Sexually transmitted infections caused by Chlamydia trachomatis may lead to pelvic inflammatory disease, ectopic pregnancy, infertility, and chronic pelvic pain in women. They are associated with increased risk of HIV transmission. Pregnant women may transmit infection to their newborn, causing serious medical complications.
NHANES offers an opportunity to assess the prevalence of chlamydia in the general population and to monitor trends in prevalence as prevention programs are established and expanded.
Participants aged 14-39 years were tested. Public data file includes data for persons 18-39 years of age. Please see Analytic Notes about the release of data for adolescents 14-17 years of age.
Urine specimens were processed, stored and shipped to the Division of AIDS, STD, and TB Laboratory Research, National Center for Infectious Diseases, National Centers for Disease Control and Prevention for analysis. Detailed specimen collection and processing instructions are discussed in the NHANES Laboratory/Medical Technologists Procedures Manual (LPM).
The BDProbeTec CT Chlamydia trachomatis Amplified DNA Assays are based on the simultaneous amplification and detection of target DNA, using amplification primers and a fluorescent labeled detector probe. The Strand Displacement Amplification (SDA) reagents are dried in two separate disposable microwell strips. The processed sample is added to the Priming Microwell, which contains the amplification primers, fluorescent labeled detector probe, and other reagents necessary for amplification. After incubation, the reaction mixture is transferred to the Amplification Microwell, which contains two enzymes (a DNA polymerase and a restriction endonuclease) necessary for SDA. The Amplification Microwells are sealed to prevent contamination and then incubated in a thermally controlled fluorescent reader which monitors each reaction for the generation of amplified products. The presence or absence of C. trachomatis and N. gonorrhoeae is determined by relating the BDProbeTec ET MOTA (Method Other Than Acceleration) scores for the sample to pre-determined cutoff values. The MOTA score is a metric used to assess the magnitude of signal generated as a result of the reaction.
There were no changes (from the previous 2 years of NHANES) to equipment, lab methods or lab site.

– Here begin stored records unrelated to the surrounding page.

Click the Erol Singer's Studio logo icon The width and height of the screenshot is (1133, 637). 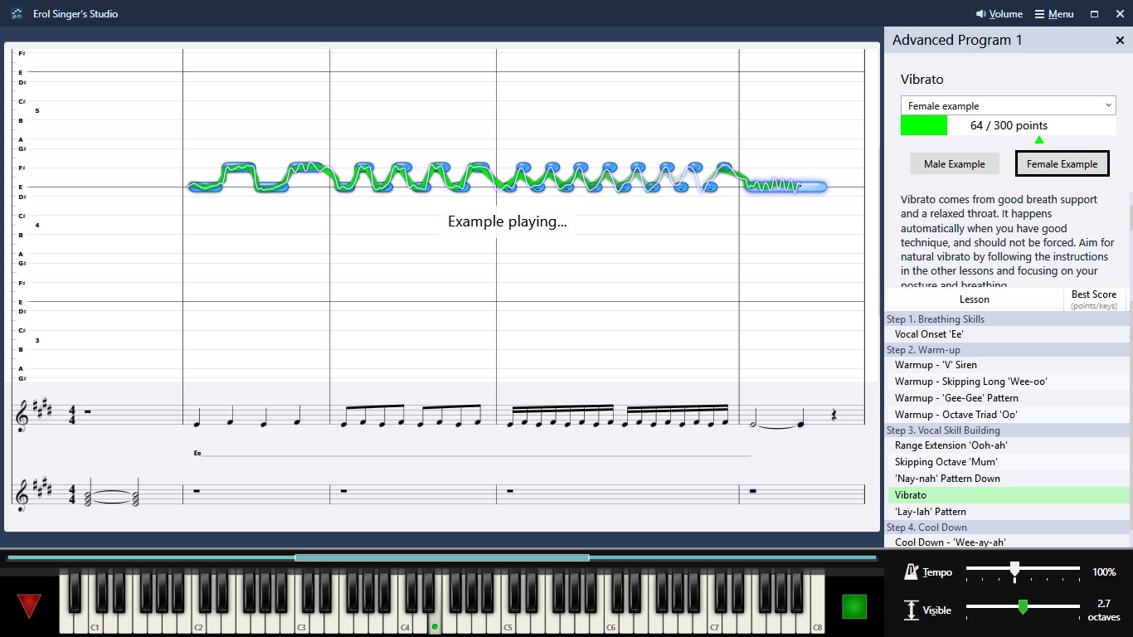[16, 13]
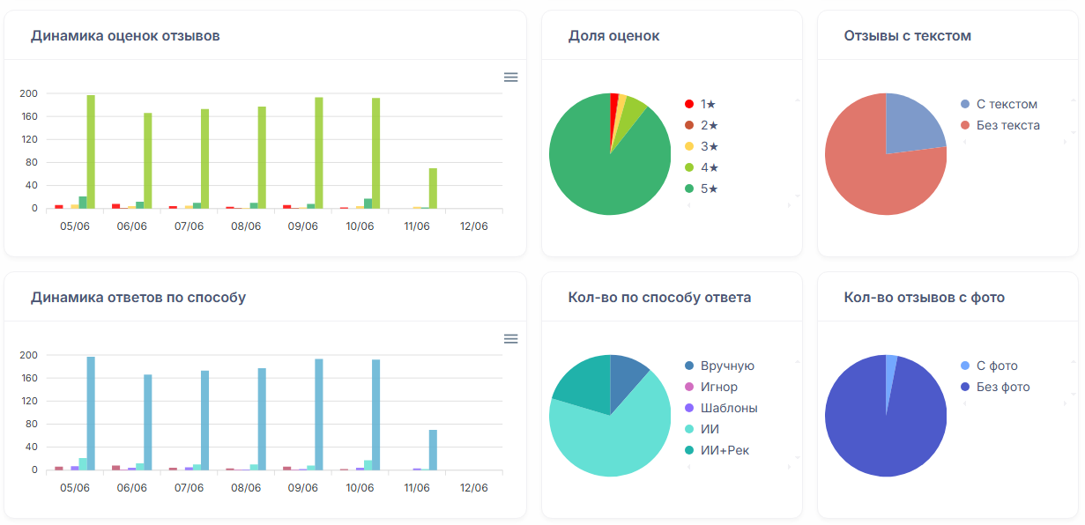Toggle the 5★ series in Доля оценок legend
The height and width of the screenshot is (525, 1085).
click(709, 189)
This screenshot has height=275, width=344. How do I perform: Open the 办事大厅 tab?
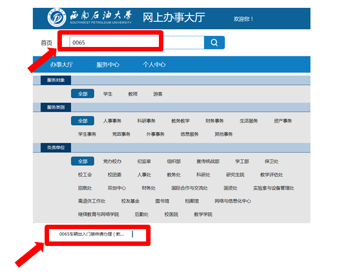pyautogui.click(x=61, y=65)
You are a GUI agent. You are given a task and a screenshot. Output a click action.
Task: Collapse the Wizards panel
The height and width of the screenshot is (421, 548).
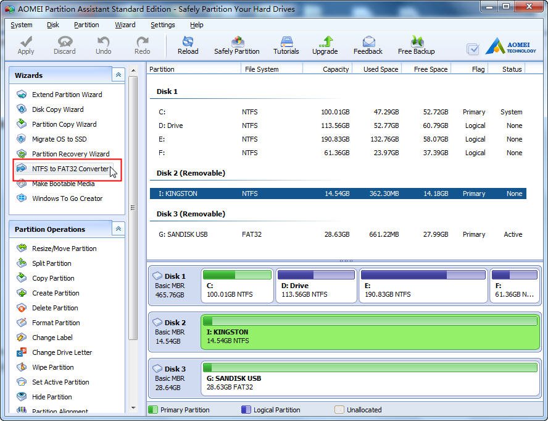[x=118, y=75]
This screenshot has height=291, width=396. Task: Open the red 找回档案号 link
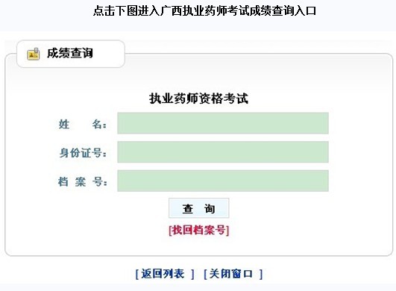pos(199,230)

The data were reviewed. Incomplete data or improbable values were sent to the performing laboratory for confirmation.
The NHANES quality assurance and quality control (QA/QC) protocols meet the 1988 Clinical Laboratory Improvement Act mandates. Detailed quality control and quality assurance instructions are discussed in the NHANES Laboratory/Medical Technologists Procedures Manual (LPM).
A detailed description of the quality assurance and quality control procedures can be found on the NHANES website.

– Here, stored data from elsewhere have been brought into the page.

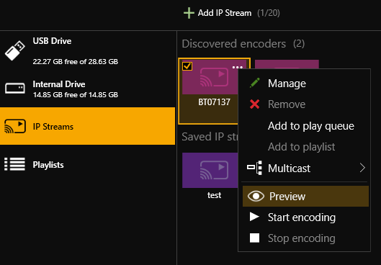The width and height of the screenshot is (381, 265).
Task: Select the USB Drive icon in sidebar
Action: point(15,50)
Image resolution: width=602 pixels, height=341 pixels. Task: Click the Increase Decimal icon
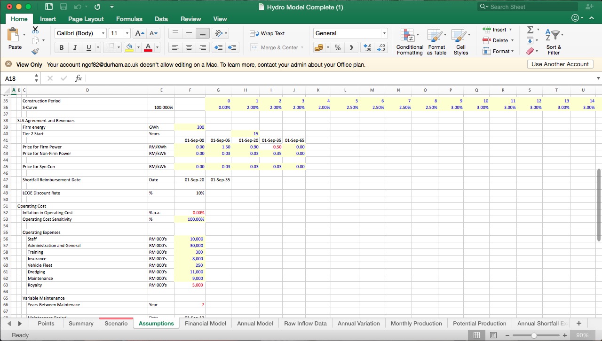point(367,47)

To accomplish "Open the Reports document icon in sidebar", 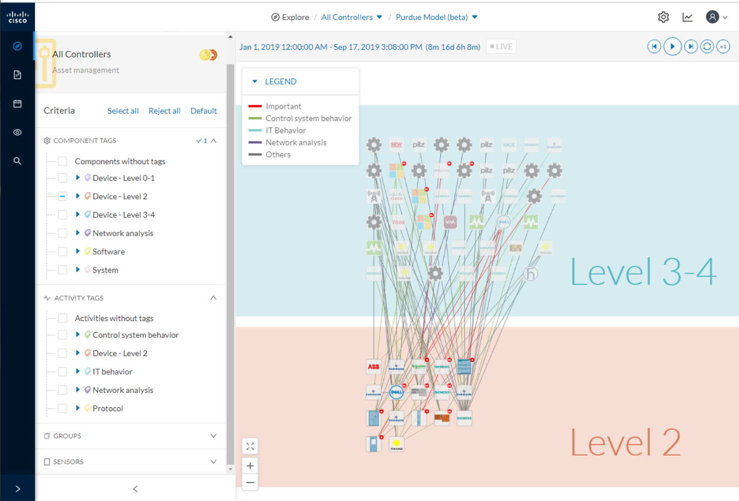I will [17, 75].
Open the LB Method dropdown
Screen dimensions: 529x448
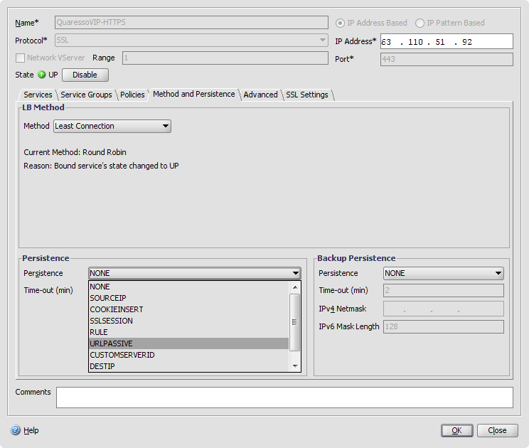coord(112,126)
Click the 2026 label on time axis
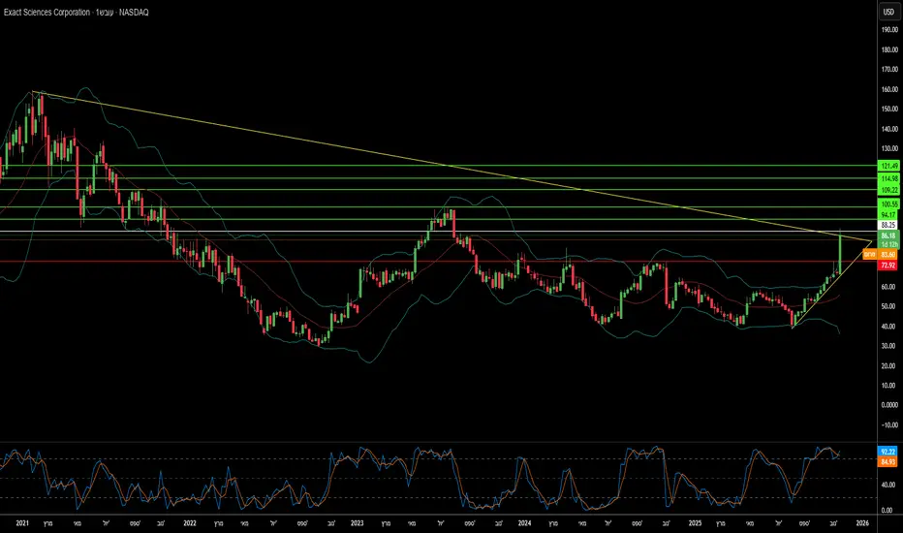Viewport: 903px width, 533px height. click(x=862, y=523)
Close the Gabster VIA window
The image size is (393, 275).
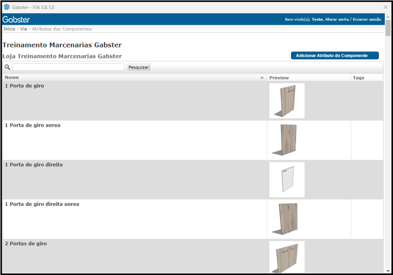385,7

Refer to the 2011-2012 Laboratory Data Overview for general information on NHANES laboratory data.
The analysis of NHANES 2011-2012 laboratory data must be conducted using the appropriate survey design and demographic variables. The NHANES 2011-2012 Demographics File contains demographic data, health indicators, and other related information collected during household interviews as well as the sample weight variables. The demographics file may be linked to the laboratory data file using the unique survey participant identifier (i.e., SEQN).
Exam sample weights should be used for analyses. Please refer to the NHANES Analytic Guidelines and the on-line NHANES Tutorial for further details on the use of sample weights and other analytic issues.
The public release data file includes urinary chlamydia data for participants aged 18–39. Data for youth aged 14–17 years are available through the NCHS Research Data Center (RDC).